No nonwhite nominees announced in all four acting categories

By Kendall Fisher Jan 14, 2016 8:27 PMTags
Cheryl Boone IsaacsJason LaVeris/FilmMagic

The 2016 Academy Awards will mark the second year in a row in which every nominee in all four acting categories—20 slots total—are all white.

As expected, the lack of diversity sparked outrage, leading to another onslaught of 2015's much-used Twitter hashtag #OscarsSoWhite and causing many to speak out publicly.

In fact, one of those people happens to be the Academy president herself, Cheryl Boone Isaacs, who addressed the issue with Deadline following the nominations on Thursday.

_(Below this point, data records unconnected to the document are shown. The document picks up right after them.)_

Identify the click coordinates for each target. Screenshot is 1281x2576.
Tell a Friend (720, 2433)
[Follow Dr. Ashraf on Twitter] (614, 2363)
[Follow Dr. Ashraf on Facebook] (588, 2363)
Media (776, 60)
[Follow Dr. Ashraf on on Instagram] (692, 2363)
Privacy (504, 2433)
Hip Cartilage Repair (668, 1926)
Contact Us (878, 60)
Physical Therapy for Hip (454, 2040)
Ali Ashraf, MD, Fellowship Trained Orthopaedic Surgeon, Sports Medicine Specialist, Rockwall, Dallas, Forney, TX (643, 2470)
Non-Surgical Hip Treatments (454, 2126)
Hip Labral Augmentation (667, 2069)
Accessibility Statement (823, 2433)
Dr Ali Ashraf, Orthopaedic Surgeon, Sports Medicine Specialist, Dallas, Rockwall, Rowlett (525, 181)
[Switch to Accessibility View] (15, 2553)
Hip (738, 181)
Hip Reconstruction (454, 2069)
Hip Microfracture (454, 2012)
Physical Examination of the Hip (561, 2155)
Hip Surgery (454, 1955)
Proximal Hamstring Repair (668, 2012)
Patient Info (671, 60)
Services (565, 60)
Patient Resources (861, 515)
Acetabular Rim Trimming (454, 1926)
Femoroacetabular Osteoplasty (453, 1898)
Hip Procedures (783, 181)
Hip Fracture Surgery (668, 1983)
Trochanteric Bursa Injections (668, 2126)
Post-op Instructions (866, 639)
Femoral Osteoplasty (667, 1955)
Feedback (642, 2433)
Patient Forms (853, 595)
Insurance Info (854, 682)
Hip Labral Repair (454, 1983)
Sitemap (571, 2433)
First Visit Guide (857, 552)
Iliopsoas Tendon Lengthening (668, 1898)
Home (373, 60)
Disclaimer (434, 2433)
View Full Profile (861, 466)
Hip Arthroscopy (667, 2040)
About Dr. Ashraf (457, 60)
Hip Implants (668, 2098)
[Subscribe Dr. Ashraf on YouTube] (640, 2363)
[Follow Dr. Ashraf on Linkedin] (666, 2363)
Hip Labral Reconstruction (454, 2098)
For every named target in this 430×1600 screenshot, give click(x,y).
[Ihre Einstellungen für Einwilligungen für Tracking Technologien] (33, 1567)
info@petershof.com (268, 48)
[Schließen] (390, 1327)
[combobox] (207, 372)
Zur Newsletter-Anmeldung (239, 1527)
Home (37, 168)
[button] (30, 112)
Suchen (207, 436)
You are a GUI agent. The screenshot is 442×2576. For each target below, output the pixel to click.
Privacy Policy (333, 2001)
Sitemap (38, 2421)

"Of course I am disappointed," she told the publication. "But this is not to take away the greatness (of the films nominated). This has been a great year in film, it really has across the board."

Twentieth Century Fox/The Weinstein Company

However, she added, "You are never going to know what is going to appear on the sheet of paper until you see it," and acknowledged that the efforts at more diversity for the Academy are moving too slowly. "We have got to speed it up."

Following the lack of diversity after the 2015 Oscar nominations, Isaacs—who is the first black president of the Academy and only the third female to hold the role—put an initiative in place called A2020 to help remedy the problem by encouraging the industry to open up more opportunities for women and minorities.

"The Academy has no power over Hollywood. We have nothing to do with hiring," she said in a statement at the time. "What we can do, however, is to get them to widen their normal stream of thought."

Since then, the Academy has welcomed more diverse talent—like David Oyelowo, F. Gary Gray and Gugu Mbatha-Raw—into the group as well as naming Chris Rock the host of the 2016 show and giving some of the biggest producing roles to David Hill and Reginald Hudlin.

Hudlin says the lack of diverse nominees is disappointing, but he refuses to let that take away from the success of the films that told black stories over the year.

"I thought there was an extraordinary amount of Oscar-worthy work by black artists and they all got overlooked," he told Deadline. "That's a lot, so it's very disappointing. But that doesn't change the fact that those movies are there, those movies are great, audiences love them and they were some of the biggest box office of the year."